= Text shown =
[start]

Yet the super-majors continue to expand production on the expectation of higher-than-average profit returns. UK based Shell expects IRRs of 30% on its brownfield expansion in the Gulf of Mexico.[19] BP’s expected returns from investments in renewables are in the 6% to 8% range, whereas its minimum hurdle for investing in new oil and gas projects is 15% to 20%, which is conservative as it assumes crude will sell at $60 a barrel; at $70 a barrel the rate of return would be in the 20% to 25% range.[20] BP had declared in 2019 that it would scale down hydrocarbon production by 40% by 2030, but this target was subsequently reduced to a 25% cut, which the shareholders still do not like and is in any case not being met. It is only in its messaging that BP is an outlier amongst the big oil companies.

In October 2023 the two US giants ExxonMobil and Chevron bought other companies in mega-deals to considerably increase their production capacities to 5.1 million barrels of oil a day (mb/d) and 4.4 mb/d respectively.[21] Exxon is now moving into lithium mining because “the returns on lithium projects are also higher than renewables and more in line with oil and gas.”[22]

Competing Scenarios of Oil and Gas Demand

Much of the debate crystallises around different demand projections for oil over the next thirty years. The Financial Times asks will we reach the much vaunted ‘peak oil’ within this decade? Will then green transition policies really begin to bite and oil production decline significantly to 2050? Or will demand actually increase and profitable production continue to expand? Or, finally will oil and gas production plateau at just over current levels? The last option is increasingly the most likely, not just because it is the mid-point scenario, but radical change within the current world system is just not happening. All of this makes for, the FT concludes, ‘an age of energy uncertainty’.[23]

To highlight this, compare the IEA’s projections with those of oil producer group OPEC. The IEA posits three scenarios, similar to the reference scientific study by the IPCC and many other reports. In its stated policies scenario, the IEA projects that oil production will increase by about 5% to reach a peak of 99 mb/d by 2030 and from then decline slightly to about the same level as today. In this scenario oil prices remain at $85 a barrel. The scenario to reach net zero by 2050, would by 2030 already require a drastic reduction in the world’s oil production, and a (highly unlikely) price drop to just $40 a barrel, with the result that ‘high cost producers are pushed out of the market’.[24] It is notable that in this scenario 90% of the world’s oil would be supplied from the low cost Middle East producers.

Figure 2: Costs of oil production in the NZE Scenario and cost preference case 2030

Source: IEA (2023) The Oil and Gas Industry in Net Zero Transitions.

The net zero path is the necessary course to save the planet, yet it is completely unrealistic counter-factual within the capitalist mode of production. The IEA introduces a third scenario, mid-way between the two, but still requiring a worldwide programme of radical reforms well beyond what is on offer at COP28.

[end]

= Information provided =
[start]

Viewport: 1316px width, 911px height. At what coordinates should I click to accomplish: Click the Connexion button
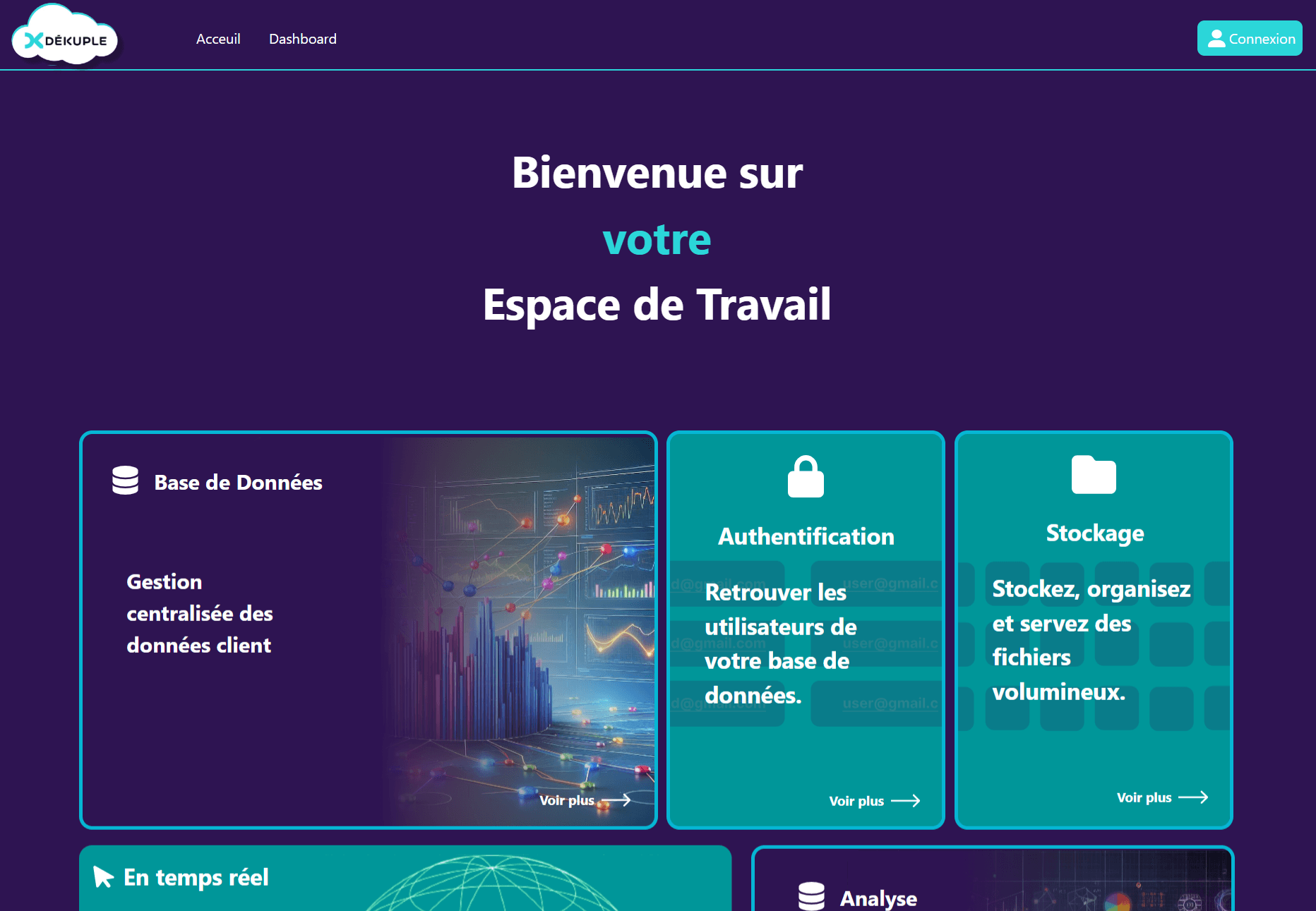1250,38
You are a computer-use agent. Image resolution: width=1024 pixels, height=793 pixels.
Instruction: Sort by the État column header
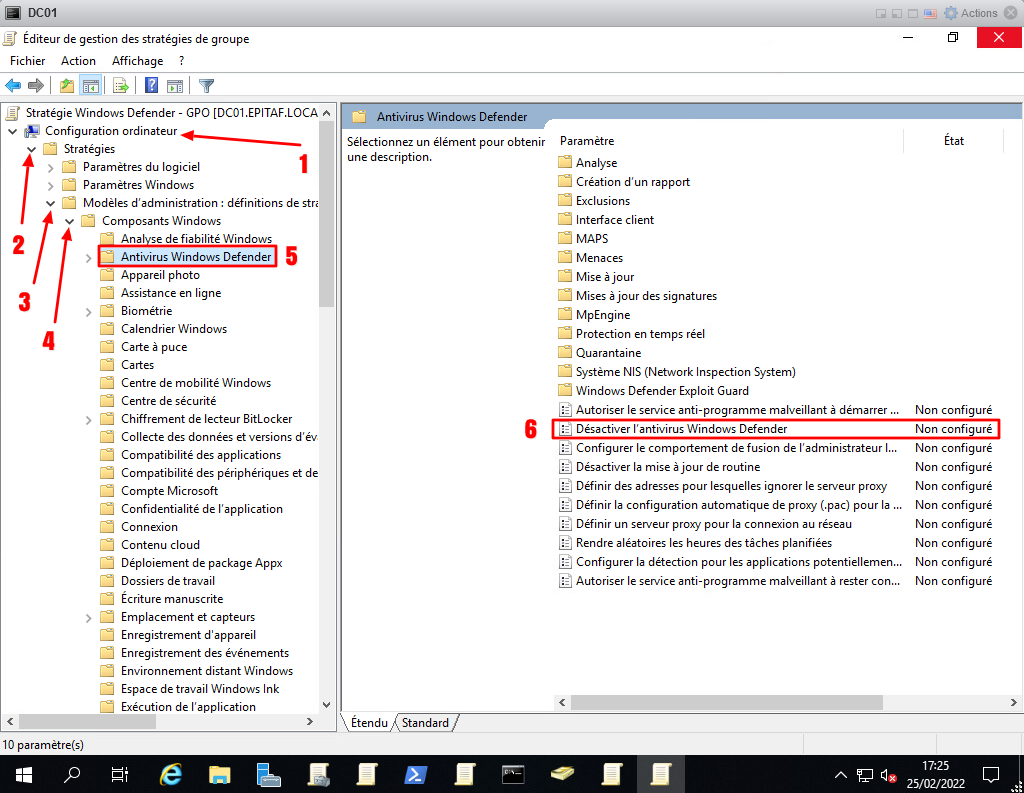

[end]

= Goal A =
The oil and gas text calls BP's minimum hurdle for new oil and gas projects conservative. In one to three sentences, explain why.
= Goal B =
From the oil and gas text, write out the passage from "Source: IEA (2023)" up to and including "offer at COP28.".
= Goal C =
List every oil company the oil and gas text names.

= Task output A =
The hurdle is conservative because it assumes crude will sell at $60 a barrel. At $70 a barrel, the rate of return would be in the 20% to 25% range rather than 15% to 20%.

= Task output B =
Source: IEA (2023) The Oil and Gas Industry in Net Zero Transitions.

The net zero path is the necessary course to save the planet, yet it is completely unrealistic counter-factual within the capitalist mode of production. The IEA introduces a third scenario, mid-way between the two, but still requiring a worldwide programme of radical reforms well beyond what is on offer at COP28.

= Task output C =
Shell, BP, ExxonMobil, Chevron